___ Supplied records ___
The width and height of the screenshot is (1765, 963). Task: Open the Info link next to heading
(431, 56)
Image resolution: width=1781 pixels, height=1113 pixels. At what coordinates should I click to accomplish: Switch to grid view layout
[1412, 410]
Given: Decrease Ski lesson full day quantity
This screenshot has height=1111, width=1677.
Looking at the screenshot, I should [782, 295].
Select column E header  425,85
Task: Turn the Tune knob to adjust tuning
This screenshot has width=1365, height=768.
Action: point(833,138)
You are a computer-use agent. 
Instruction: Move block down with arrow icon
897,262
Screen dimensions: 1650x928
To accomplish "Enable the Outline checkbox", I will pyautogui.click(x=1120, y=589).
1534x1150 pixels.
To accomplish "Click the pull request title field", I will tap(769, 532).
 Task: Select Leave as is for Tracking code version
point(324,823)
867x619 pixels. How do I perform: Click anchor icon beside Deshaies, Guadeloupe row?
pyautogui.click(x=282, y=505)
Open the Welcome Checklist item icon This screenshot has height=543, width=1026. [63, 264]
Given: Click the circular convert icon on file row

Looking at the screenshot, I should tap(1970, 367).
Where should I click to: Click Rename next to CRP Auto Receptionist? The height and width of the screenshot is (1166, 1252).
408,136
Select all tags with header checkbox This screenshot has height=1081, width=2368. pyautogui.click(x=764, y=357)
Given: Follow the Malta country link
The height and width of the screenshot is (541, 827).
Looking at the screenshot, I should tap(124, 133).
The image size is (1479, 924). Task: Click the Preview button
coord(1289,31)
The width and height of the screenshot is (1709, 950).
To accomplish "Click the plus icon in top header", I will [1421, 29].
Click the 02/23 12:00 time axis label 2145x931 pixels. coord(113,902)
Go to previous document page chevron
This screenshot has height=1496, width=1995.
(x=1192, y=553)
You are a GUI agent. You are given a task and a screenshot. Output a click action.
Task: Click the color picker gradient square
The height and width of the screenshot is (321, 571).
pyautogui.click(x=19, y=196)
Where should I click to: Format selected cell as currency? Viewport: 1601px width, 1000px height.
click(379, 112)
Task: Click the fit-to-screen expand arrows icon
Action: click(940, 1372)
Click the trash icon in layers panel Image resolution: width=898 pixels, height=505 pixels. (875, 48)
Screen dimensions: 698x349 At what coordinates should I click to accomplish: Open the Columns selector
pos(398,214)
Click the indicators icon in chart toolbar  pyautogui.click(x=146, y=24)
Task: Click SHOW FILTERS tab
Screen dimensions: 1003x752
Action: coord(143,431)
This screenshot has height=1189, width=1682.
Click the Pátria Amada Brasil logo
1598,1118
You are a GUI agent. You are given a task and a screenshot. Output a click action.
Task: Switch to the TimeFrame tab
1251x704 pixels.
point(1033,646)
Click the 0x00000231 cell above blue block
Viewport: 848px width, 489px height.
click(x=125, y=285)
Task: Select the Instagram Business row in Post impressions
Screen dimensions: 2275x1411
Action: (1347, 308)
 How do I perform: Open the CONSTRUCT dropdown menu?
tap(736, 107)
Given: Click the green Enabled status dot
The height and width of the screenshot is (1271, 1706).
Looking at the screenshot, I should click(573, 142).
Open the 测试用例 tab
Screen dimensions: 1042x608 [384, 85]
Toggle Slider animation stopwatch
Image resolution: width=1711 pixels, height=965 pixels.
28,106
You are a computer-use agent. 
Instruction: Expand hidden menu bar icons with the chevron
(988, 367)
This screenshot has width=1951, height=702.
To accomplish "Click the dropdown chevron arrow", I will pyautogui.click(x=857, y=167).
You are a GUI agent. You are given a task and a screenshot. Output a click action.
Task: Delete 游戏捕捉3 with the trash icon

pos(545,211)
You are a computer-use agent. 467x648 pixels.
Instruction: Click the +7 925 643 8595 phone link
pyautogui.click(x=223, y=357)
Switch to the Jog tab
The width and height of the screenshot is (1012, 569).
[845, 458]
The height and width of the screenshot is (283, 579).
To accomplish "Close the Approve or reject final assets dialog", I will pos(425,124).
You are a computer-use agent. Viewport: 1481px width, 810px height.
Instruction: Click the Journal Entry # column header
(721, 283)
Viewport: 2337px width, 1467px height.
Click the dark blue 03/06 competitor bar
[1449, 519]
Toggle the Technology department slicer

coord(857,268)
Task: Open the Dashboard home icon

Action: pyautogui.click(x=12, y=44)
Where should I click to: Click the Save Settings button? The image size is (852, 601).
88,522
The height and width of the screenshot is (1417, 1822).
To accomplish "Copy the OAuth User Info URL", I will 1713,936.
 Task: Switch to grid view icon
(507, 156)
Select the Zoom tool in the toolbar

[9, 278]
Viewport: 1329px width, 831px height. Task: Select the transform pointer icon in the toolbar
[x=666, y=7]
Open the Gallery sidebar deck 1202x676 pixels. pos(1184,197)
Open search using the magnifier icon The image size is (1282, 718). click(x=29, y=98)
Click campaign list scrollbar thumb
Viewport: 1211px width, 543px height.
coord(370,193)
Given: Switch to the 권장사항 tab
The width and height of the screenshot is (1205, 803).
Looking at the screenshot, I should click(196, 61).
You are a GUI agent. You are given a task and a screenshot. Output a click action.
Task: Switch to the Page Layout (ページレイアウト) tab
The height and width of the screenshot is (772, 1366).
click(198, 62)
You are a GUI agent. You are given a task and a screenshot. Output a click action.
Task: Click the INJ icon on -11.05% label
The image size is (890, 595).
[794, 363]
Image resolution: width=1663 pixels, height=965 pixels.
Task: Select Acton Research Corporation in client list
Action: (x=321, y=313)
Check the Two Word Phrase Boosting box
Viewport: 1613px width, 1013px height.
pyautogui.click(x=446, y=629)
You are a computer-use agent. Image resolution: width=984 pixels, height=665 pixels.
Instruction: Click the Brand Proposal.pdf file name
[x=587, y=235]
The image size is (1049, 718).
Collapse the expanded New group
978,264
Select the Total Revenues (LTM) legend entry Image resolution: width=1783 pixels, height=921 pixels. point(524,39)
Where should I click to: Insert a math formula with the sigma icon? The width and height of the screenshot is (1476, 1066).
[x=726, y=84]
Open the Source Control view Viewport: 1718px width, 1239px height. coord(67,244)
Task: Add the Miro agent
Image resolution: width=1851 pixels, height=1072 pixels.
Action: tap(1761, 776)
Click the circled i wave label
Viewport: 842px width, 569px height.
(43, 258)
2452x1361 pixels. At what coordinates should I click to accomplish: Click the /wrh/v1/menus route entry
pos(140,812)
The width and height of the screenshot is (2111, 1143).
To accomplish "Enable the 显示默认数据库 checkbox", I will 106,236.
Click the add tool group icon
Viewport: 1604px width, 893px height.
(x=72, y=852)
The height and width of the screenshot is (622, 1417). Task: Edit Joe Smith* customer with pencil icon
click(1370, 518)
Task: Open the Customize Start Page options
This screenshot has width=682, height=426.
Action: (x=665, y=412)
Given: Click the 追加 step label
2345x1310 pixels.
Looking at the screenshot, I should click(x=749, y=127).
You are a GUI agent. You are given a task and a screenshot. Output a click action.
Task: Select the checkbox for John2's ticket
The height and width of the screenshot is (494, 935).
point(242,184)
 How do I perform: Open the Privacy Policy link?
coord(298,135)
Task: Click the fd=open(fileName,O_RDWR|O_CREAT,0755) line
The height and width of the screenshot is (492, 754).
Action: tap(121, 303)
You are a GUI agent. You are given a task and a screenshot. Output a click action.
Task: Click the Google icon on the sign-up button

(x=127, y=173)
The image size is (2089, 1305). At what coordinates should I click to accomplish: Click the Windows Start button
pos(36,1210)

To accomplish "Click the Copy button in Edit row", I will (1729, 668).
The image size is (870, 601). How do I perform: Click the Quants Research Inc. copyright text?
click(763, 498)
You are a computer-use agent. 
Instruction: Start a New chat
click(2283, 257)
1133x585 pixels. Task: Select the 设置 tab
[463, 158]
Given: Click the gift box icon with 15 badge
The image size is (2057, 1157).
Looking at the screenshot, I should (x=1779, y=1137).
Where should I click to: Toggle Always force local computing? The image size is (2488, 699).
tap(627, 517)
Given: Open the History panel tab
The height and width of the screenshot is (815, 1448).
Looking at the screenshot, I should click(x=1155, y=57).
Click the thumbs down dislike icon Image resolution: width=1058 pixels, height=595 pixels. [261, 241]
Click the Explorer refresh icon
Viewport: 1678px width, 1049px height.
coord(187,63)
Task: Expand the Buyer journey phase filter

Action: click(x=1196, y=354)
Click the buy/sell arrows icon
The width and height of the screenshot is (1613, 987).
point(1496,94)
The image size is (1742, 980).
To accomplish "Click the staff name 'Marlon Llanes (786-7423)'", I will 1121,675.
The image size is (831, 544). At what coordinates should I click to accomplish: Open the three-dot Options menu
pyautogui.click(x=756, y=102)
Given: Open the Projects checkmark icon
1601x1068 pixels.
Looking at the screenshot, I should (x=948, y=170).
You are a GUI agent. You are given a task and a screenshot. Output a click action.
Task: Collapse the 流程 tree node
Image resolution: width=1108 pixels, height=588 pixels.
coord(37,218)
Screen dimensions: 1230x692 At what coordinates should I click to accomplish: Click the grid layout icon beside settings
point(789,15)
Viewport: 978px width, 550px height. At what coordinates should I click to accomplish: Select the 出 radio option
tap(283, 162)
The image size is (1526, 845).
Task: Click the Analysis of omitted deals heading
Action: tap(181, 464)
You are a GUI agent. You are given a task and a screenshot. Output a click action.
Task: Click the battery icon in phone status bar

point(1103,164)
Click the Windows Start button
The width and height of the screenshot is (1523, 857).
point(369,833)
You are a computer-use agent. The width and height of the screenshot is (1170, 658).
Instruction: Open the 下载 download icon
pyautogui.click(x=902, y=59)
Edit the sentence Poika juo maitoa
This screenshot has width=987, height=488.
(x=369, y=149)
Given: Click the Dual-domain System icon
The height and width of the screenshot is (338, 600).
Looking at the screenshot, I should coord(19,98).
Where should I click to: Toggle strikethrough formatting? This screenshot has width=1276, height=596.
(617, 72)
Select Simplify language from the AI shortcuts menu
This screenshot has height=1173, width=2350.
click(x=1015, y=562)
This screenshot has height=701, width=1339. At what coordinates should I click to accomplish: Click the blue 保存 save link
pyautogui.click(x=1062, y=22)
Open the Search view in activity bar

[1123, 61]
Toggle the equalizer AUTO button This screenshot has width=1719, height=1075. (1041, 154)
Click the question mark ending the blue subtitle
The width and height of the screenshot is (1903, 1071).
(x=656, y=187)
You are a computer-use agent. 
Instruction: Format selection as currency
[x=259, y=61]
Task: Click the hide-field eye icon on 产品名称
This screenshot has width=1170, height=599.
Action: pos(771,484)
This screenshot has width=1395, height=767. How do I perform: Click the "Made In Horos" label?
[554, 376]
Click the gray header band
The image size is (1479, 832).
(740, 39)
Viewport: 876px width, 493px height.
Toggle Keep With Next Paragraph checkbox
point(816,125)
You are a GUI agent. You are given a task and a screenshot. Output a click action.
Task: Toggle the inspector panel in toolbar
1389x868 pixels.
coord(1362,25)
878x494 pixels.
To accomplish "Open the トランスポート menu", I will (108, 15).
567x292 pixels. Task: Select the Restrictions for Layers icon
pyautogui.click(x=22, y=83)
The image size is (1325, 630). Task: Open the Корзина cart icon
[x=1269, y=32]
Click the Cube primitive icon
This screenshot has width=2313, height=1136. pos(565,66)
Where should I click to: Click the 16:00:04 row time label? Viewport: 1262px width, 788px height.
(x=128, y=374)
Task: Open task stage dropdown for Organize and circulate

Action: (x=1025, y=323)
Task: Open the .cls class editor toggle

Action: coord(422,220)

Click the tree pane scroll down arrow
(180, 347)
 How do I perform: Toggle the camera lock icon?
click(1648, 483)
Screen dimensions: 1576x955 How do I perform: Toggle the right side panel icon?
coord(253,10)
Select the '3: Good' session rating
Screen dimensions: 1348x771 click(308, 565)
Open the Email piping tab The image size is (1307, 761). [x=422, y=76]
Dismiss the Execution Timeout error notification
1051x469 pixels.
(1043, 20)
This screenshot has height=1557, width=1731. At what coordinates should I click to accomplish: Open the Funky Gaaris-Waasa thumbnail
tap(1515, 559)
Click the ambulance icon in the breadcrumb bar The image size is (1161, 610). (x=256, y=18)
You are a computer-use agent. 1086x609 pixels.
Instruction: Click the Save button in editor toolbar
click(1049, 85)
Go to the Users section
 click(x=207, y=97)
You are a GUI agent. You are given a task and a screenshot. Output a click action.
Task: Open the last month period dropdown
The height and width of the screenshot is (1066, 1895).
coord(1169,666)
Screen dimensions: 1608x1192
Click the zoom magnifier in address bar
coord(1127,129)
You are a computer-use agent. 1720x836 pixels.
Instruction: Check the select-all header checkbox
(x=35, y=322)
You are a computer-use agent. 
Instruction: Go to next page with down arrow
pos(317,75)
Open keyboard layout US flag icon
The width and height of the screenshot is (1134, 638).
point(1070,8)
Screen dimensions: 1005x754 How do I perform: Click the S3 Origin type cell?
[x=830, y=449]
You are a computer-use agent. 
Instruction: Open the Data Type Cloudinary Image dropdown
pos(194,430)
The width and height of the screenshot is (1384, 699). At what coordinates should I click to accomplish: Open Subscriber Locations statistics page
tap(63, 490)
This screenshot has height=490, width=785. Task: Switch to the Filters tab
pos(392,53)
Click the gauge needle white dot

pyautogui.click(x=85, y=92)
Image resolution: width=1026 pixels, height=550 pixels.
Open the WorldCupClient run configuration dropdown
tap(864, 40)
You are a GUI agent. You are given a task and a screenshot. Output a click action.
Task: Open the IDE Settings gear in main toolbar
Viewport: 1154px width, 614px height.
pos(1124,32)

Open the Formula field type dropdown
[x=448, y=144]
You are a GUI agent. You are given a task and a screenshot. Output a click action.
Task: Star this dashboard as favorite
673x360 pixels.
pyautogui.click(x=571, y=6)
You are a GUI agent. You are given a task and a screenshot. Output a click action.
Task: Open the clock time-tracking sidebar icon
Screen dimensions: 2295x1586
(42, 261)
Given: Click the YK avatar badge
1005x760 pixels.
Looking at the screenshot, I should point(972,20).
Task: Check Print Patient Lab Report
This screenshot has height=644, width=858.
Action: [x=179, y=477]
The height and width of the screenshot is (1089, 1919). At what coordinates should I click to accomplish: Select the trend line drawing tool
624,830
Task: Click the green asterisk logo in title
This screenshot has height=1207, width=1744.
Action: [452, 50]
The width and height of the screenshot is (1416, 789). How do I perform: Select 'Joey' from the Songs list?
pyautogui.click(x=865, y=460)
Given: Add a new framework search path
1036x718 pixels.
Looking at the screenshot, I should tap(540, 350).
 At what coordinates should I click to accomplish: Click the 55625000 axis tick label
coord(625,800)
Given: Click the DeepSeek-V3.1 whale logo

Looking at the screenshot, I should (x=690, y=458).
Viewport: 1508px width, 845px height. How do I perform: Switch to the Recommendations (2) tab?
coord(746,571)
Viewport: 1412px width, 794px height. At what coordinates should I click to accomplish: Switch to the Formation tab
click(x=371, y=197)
___
## Task requirements
Restate word for word the entries above, starting at the line with "Open the 测试用例 tab" and ending at the line with "You are a computer-use agent. 467x648 pixels.", inclusive, and no others.

## Answer below
Open the 测试用例 tab
Screen dimensions: 1042x608 [384, 85]
Toggle Slider animation stopwatch
Image resolution: width=1711 pixels, height=965 pixels.
28,106
You are a computer-use agent. 
Instruction: Expand hidden menu bar icons with the chevron
(988, 367)
This screenshot has width=1951, height=702.
To accomplish "Click the dropdown chevron arrow", I will pyautogui.click(x=857, y=167).
You are a GUI agent. You are given a task and a screenshot. Output a click action.
Task: Delete 游戏捕捉3 with the trash icon

pos(545,211)
You are a computer-use agent. 467x648 pixels.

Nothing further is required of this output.